*The task*
Reproduce each line below with no alterations.

================

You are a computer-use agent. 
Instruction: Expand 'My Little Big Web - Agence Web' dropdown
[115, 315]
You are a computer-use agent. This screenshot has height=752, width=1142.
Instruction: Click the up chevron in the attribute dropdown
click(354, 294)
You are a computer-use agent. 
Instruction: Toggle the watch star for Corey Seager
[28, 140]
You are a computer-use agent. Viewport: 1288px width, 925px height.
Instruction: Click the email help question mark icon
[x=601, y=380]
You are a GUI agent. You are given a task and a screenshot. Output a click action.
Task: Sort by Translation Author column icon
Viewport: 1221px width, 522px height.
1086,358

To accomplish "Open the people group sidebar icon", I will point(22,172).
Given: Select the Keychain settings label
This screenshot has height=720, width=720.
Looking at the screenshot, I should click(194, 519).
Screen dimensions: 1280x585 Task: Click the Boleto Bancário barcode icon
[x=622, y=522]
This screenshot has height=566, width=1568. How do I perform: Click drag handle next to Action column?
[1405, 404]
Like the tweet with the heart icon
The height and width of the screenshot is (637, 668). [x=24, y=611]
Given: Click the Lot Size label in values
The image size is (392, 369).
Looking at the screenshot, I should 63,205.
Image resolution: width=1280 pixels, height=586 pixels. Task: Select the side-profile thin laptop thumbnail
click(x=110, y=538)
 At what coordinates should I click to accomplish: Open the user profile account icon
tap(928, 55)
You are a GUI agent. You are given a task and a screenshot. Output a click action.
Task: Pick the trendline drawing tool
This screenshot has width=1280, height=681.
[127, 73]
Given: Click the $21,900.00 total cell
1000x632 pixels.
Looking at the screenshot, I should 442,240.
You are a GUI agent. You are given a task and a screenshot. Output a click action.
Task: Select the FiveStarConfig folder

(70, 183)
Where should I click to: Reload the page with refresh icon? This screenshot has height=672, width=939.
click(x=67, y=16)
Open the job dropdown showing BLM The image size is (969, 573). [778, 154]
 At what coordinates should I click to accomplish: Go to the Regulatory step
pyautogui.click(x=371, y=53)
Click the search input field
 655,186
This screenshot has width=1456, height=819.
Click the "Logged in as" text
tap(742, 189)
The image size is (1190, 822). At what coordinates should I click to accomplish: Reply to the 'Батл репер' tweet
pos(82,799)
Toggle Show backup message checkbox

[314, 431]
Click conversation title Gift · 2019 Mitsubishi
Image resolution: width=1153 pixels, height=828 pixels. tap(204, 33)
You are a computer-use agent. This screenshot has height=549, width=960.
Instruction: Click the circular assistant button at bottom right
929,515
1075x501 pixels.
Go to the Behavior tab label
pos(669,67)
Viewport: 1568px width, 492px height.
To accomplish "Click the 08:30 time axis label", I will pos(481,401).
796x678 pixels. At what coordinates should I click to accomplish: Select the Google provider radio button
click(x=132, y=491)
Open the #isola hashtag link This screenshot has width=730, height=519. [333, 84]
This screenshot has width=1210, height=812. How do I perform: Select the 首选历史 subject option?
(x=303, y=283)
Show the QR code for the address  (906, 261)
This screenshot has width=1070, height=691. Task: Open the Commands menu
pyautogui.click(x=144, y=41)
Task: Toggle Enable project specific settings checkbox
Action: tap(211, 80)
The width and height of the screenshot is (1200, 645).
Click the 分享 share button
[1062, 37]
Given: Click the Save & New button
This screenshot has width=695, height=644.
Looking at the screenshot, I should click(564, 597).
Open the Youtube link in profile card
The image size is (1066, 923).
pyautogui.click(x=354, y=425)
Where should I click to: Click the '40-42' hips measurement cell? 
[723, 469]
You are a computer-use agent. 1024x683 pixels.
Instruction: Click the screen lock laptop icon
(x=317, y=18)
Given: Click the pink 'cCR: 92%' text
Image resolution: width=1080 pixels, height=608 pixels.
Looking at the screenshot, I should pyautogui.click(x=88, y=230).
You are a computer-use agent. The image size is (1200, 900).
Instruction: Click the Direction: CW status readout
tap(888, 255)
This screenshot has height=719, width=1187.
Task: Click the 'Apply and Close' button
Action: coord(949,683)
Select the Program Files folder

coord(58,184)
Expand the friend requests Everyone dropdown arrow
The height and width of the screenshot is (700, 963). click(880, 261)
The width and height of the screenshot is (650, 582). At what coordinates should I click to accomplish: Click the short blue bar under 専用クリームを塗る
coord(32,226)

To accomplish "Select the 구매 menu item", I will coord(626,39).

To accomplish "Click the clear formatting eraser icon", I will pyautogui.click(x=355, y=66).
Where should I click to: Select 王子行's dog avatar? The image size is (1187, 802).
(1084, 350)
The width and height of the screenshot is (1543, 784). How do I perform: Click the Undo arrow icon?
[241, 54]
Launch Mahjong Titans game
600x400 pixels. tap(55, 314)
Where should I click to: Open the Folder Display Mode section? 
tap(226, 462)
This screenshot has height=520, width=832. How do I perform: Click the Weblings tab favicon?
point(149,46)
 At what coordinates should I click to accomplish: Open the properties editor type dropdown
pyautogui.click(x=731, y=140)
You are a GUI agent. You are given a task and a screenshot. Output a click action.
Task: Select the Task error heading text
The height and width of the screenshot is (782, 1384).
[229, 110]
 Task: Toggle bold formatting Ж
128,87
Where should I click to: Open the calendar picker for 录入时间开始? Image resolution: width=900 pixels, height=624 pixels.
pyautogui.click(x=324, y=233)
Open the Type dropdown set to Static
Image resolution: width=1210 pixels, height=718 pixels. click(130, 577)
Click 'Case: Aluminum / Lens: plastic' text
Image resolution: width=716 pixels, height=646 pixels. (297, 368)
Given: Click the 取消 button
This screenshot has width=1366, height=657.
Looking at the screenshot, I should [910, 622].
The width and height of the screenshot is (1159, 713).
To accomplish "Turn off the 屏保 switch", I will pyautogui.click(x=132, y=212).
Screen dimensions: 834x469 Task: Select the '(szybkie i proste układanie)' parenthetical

================

*Task response*
You are a computer-use agent. 
Instruction: Expand 'My Little Big Web - Agence Web' dropdown
[115, 315]
You are a computer-use agent. This screenshot has height=752, width=1142.
Instruction: Click the up chevron in the attribute dropdown
click(354, 294)
You are a computer-use agent. 
Instruction: Toggle the watch star for Corey Seager
[28, 140]
You are a computer-use agent. Viewport: 1288px width, 925px height.
Instruction: Click the email help question mark icon
[x=601, y=380]
You are a GUI agent. You are given a task and a screenshot. Output a click action.
Task: Sort by Translation Author column icon
Viewport: 1221px width, 522px height.
1086,358

To accomplish "Open the people group sidebar icon", I will point(22,172).
Given: Select the Keychain settings label
This screenshot has height=720, width=720.
Looking at the screenshot, I should click(194, 519).
Screen dimensions: 1280x585 Task: Click the Boleto Bancário barcode icon
[x=622, y=522]
This screenshot has height=566, width=1568. How do I perform: Click drag handle next to Action column?
[1405, 404]
Like the tweet with the heart icon
The height and width of the screenshot is (637, 668). [x=24, y=611]
Given: Click the Lot Size label in values
The image size is (392, 369).
Looking at the screenshot, I should 63,205.
Image resolution: width=1280 pixels, height=586 pixels. Task: Select the side-profile thin laptop thumbnail
click(x=110, y=538)
 At what coordinates should I click to accomplish: Open the user profile account icon
tap(928, 55)
You are a GUI agent. You are given a task and a screenshot. Output a click action.
Task: Pick the trendline drawing tool
This screenshot has width=1280, height=681.
[127, 73]
Given: Click the $21,900.00 total cell
1000x632 pixels.
Looking at the screenshot, I should 442,240.
You are a GUI agent. You are given a task and a screenshot. Output a click action.
Task: Select the FiveStarConfig folder

(70, 183)
Where should I click to: Reload the page with refresh icon? This screenshot has height=672, width=939.
click(x=67, y=16)
Open the job dropdown showing BLM The image size is (969, 573). [778, 154]
 At what coordinates should I click to accomplish: Go to the Regulatory step
pyautogui.click(x=371, y=53)
Click the search input field
 655,186
This screenshot has width=1456, height=819.
Click the "Logged in as" text
tap(742, 189)
The image size is (1190, 822). At what coordinates should I click to accomplish: Reply to the 'Батл репер' tweet
pos(82,799)
Toggle Show backup message checkbox

[314, 431]
Click conversation title Gift · 2019 Mitsubishi
Image resolution: width=1153 pixels, height=828 pixels. tap(204, 33)
You are a computer-use agent. This screenshot has height=549, width=960.
Instruction: Click the circular assistant button at bottom right
929,515
1075x501 pixels.
Go to the Behavior tab label
pos(669,67)
Viewport: 1568px width, 492px height.
To accomplish "Click the 08:30 time axis label", I will pos(481,401).
796x678 pixels. At what coordinates should I click to accomplish: Select the Google provider radio button
click(x=132, y=491)
Open the #isola hashtag link This screenshot has width=730, height=519. [333, 84]
This screenshot has width=1210, height=812. How do I perform: Select the 首选历史 subject option?
(x=303, y=283)
Show the QR code for the address  (906, 261)
This screenshot has width=1070, height=691. Task: Open the Commands menu
pyautogui.click(x=144, y=41)
Task: Toggle Enable project specific settings checkbox
Action: tap(211, 80)
The width and height of the screenshot is (1200, 645).
Click the 分享 share button
[1062, 37]
Given: Click the Save & New button
This screenshot has width=695, height=644.
Looking at the screenshot, I should click(564, 597).
Open the Youtube link in profile card
The image size is (1066, 923).
pyautogui.click(x=354, y=425)
Where should I click to: Click the '40-42' hips measurement cell? 
[723, 469]
You are a computer-use agent. 1024x683 pixels.
Instruction: Click the screen lock laptop icon
(x=317, y=18)
Given: Click the pink 'cCR: 92%' text
Image resolution: width=1080 pixels, height=608 pixels.
Looking at the screenshot, I should pyautogui.click(x=88, y=230).
You are a computer-use agent. The image size is (1200, 900).
Instruction: Click the Direction: CW status readout
tap(888, 255)
This screenshot has height=719, width=1187.
Task: Click the 'Apply and Close' button
Action: coord(949,683)
Select the Program Files folder

coord(58,184)
Expand the friend requests Everyone dropdown arrow
The height and width of the screenshot is (700, 963). click(880, 261)
The width and height of the screenshot is (650, 582). At what coordinates should I click to accomplish: Click the short blue bar under 専用クリームを塗る
coord(32,226)

To accomplish "Select the 구매 menu item", I will coord(626,39).

To accomplish "Click the clear formatting eraser icon", I will pyautogui.click(x=355, y=66).
Where should I click to: Select 王子行's dog avatar? The image size is (1187, 802).
(1084, 350)
The width and height of the screenshot is (1543, 784). How do I perform: Click the Undo arrow icon?
[241, 54]
Launch Mahjong Titans game
600x400 pixels. tap(55, 314)
Where should I click to: Open the Folder Display Mode section? 
tap(226, 462)
This screenshot has height=520, width=832. How do I perform: Click the Weblings tab favicon?
point(149,46)
 At what coordinates should I click to accomplish: Open the properties editor type dropdown
pyautogui.click(x=731, y=140)
You are a GUI agent. You are given a task and a screenshot. Output a click action.
Task: Select the Task error heading text
The height and width of the screenshot is (782, 1384).
[229, 110]
 Task: Toggle bold formatting Ж
128,87
Where should I click to: Open the calendar picker for 录入时间开始? Image resolution: width=900 pixels, height=624 pixels.
pyautogui.click(x=324, y=233)
Open the Type dropdown set to Static
Image resolution: width=1210 pixels, height=718 pixels. click(130, 577)
Click 'Case: Aluminum / Lens: plastic' text
Image resolution: width=716 pixels, height=646 pixels. (297, 368)
Given: Click the 取消 button
This screenshot has width=1366, height=657.
Looking at the screenshot, I should [910, 622].
The width and height of the screenshot is (1159, 713).
To accomplish "Turn off the 屏保 switch", I will pyautogui.click(x=132, y=212).
Screen dimensions: 834x469 Task: Select the '(szybkie i proste układanie)' parenthetical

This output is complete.